Model Averaging in Time Series Analysis,
Financial Applications
In collaboration with Prof. Abel Rodriguez, I have developed a Bayesian approach to mixed frequency models, where the dependent variable is regressed on (several lags of) explanatory variables observed at different frequencies (usually higher). Typically, the lagged regressors exhibit collinearity and not all of them contribute in equal measure to explain the dependent variable. In order to achieve parsimony and efficience in prediction some deterministic weighting structures are imposed by several authors. Our approach works within a dynamic linear model (DLM) framework, thus enabling the regression structure to be supplemented by random dynamic coefficients. The problem of the collinearity of intraperiod observations is solved using model selection and model averaging methods. In our work we explore predictions based on model averaging, that allow us to account for both model and parameter uncertainty. We illustrate our approach by predicting the gross national product of the United States using the term structure of interest rates. Numerous other financial applications are possible and we are currently working on exploring some of them, in particular stochastic volatility models for high frequency data (minute and tic by tic).

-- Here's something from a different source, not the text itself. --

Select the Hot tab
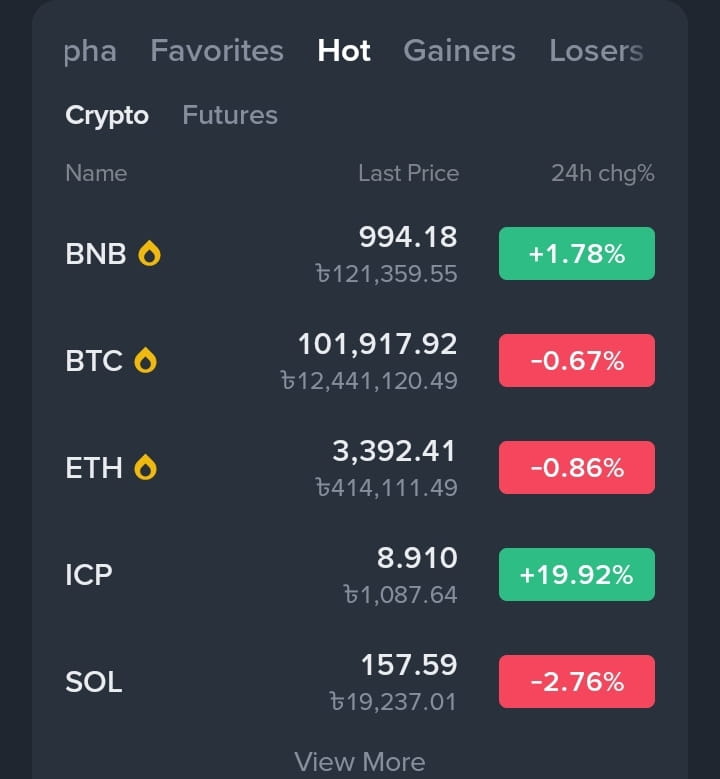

Environmental applications
During my research experience at University of North Carolina at Chapel Hill, working in the Prof. Marc Serre and Jackie Mc Donald's team, we developed space-time estimates of several air pollutants in the UAE area, such as PM10, Ozone, and PM2.5. We implemented both Bayesian Maximum Entropy (BME) and hierarchical models to model data coming from differen sources: monitoring stations, CMAQ computer estimations and satellite measurements. Some of this research is still in progress and we aim to compare the performance of BME and hierarchical models in prediction and the development of a general framework to model jointly data from different sources.

Future Research

As noted in the previous section, several of my projects are still in progress and my results have the potential to be expanded, or applied to different problems. In particular, the SDE modeling can be extended both on the methodolgy (in efficiency with higher order schemes, in generality with partial differential equations and multi index problems) and on the applications side. Attractive opportunities are on SEIR stochastic models, population dynamics and other ecological processes. A recurring theme of my research will be the bridging between statistical and mathematical modeling. In fact, I envision a closer collaboration with mathematicians and other scientists who can benefit from the link between scientific modelling and statistical data analysis. The advantages in terms of interpretability of results, rigour and flexibility in estimation, accuracy in prediction are undeniable. In the next few years I am also planning to work more on spatial point processes and their epidemiology applications, efficient MCMC methods for complex models, multivariate generalization of my financial models for mixed frequency data.